One of the important contributions of the CRPD is that it frames the right to community integration within the legal right to protection against discrimination.[9] The protection against discrimination does create an obligation on governments to bring about immediate enforcement.[10] To the extent that the creation of community services may require funding, planning, and implementation over time, it has also been characterized by the European Commissioner for Human Rights as a “hybrid right” – requiring immediate implementation supplemented by careful planning and financing over time.[11] This would include, according to the European Commissioner, the obligation to adopt a no-admission policy and to create “a statutory and enforceable individual entitlement to a level of support which is necessary to ensure one’s dignity and ability to be included in the community.”[12] Governments must budget the necessary resources to “enable a child [to live] a full life within family and community and prevent isolation and institutionalization.”[13]
Powerful as the obligations already are, the Torture Standard adds critical new elements.

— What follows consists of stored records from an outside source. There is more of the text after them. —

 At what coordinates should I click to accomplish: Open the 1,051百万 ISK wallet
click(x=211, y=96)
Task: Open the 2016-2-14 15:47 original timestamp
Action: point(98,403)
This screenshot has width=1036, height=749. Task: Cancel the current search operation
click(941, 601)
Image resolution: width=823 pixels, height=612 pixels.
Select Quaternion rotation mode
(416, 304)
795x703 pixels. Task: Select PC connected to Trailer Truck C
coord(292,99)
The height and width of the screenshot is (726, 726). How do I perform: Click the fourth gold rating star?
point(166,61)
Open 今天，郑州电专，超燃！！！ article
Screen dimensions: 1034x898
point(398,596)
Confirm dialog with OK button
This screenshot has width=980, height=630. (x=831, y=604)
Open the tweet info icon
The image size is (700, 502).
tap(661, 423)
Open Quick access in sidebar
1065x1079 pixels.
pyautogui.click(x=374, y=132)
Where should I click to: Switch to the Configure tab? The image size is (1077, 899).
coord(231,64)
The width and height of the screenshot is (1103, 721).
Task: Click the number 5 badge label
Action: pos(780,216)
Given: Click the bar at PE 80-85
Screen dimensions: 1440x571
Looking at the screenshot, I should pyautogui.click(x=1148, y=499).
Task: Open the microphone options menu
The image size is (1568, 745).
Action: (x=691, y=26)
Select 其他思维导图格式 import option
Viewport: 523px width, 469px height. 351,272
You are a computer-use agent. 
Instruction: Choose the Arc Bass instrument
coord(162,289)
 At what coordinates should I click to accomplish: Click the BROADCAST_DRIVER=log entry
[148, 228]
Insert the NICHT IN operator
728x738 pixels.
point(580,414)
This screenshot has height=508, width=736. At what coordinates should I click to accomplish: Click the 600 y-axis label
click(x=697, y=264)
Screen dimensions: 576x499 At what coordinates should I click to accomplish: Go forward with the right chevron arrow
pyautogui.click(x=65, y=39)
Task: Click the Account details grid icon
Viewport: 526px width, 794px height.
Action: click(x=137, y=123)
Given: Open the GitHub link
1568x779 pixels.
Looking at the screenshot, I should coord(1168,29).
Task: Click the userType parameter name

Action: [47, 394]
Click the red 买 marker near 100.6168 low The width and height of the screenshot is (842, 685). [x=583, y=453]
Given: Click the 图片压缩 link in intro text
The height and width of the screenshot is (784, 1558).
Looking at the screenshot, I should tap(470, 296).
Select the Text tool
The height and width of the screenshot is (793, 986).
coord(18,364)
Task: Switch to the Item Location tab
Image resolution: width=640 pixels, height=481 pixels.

Where a practice constitutes torture, the lack of resources cannot be an excuse for its continuation. Méndez addressed this issue in his recent analysis of the torture protection in the context of healthcare:
…the absolute and non-derogable nature of the right to protection from torture and ill-treatment establishes objective restrictions on certain therapies. In the context of health-related abuses, the focus on the prohibition of torture strengthens the call for accountability and strikes a proper balance between individual freedom and dignity and public health concerns. In that fashion, attention to the torture framework ensures that system inadequacies, lack of resources or services will not justify ill-treatment. Although resource constraints may justify only partial fulfillment of some aspects of the right to health, a State cannot justify its non-compliance with core obligations, such as the absolute prohibition of torture, under any circumstances.[14]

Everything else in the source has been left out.